Bordo also brings a very interesting point, which is that during the mid-19th century, “voluptuous female nudes” (102) were adorned, and Lillian Russell was admired by both men and women because she had a “hearty appetite” as well as an “ample body” (102) whereas our culture praises the minority bodies of so-skinny-you-can-see-her-rib-cage. As Professor Retzinger mentioned, big bodies symbolized wealth, privilege, and status. Now reading through the case study, the comparisons food is made to in order to cater to women, such as sex, love, and morals is such a ridiculous idea until you realize that they still exist everywhere in today’s commercials and advertisements. They are so prominent in today’s culture, it makes me wonder: What positive change and impact have we made?
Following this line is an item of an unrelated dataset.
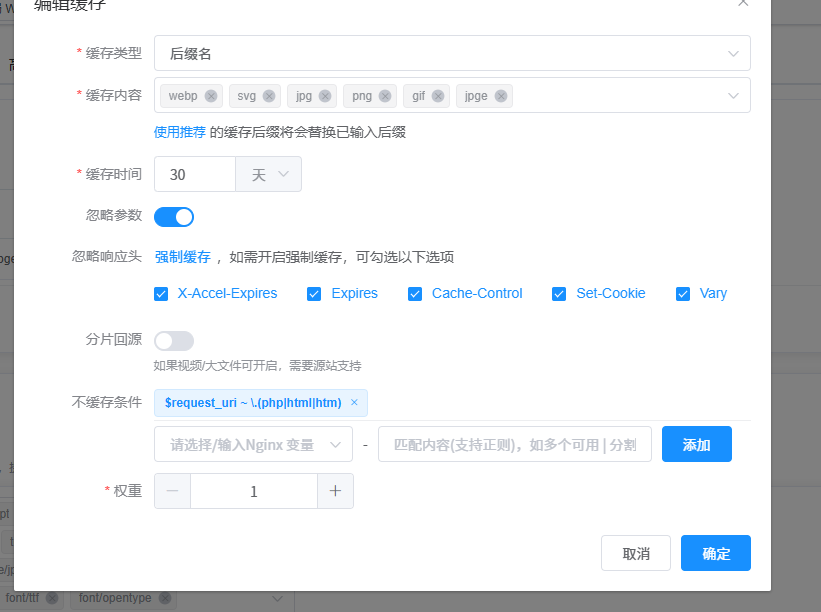Close the edit cache dialog
This screenshot has width=821, height=612.
(742, 3)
Our cultures’ media message may not have all shifted dramatically; however, it is relieving to know that there are some companies who encourage natural beauty as well as the bodies of all shapes and sizes. For instance, Seventeen Magazine launched a beauty campaign called Seventeen’s Body Peace Project. The campaign gets readers to sign the pledge of various vows such as: “Appreciate what makes my body different from anyone else’s,” “remind myself that what you see isn’t always what you get on TV and in ads,” and “accept that beauty isn’t just about my looks. It’s my awesome personality and my energy that creates a whole, unique package.” It may or may not sound a bit corny, but I think what is important is that there are well known and powerful companies, like Seventeen Magazine, that are encouraging the celebration of all body types. They also have female celebrities sign the petition to inspire others. As Jean Kilbourne mentions in Slim Hopes, we need more positive messages from the media as well as more critical thinkers and media literacy going around our society.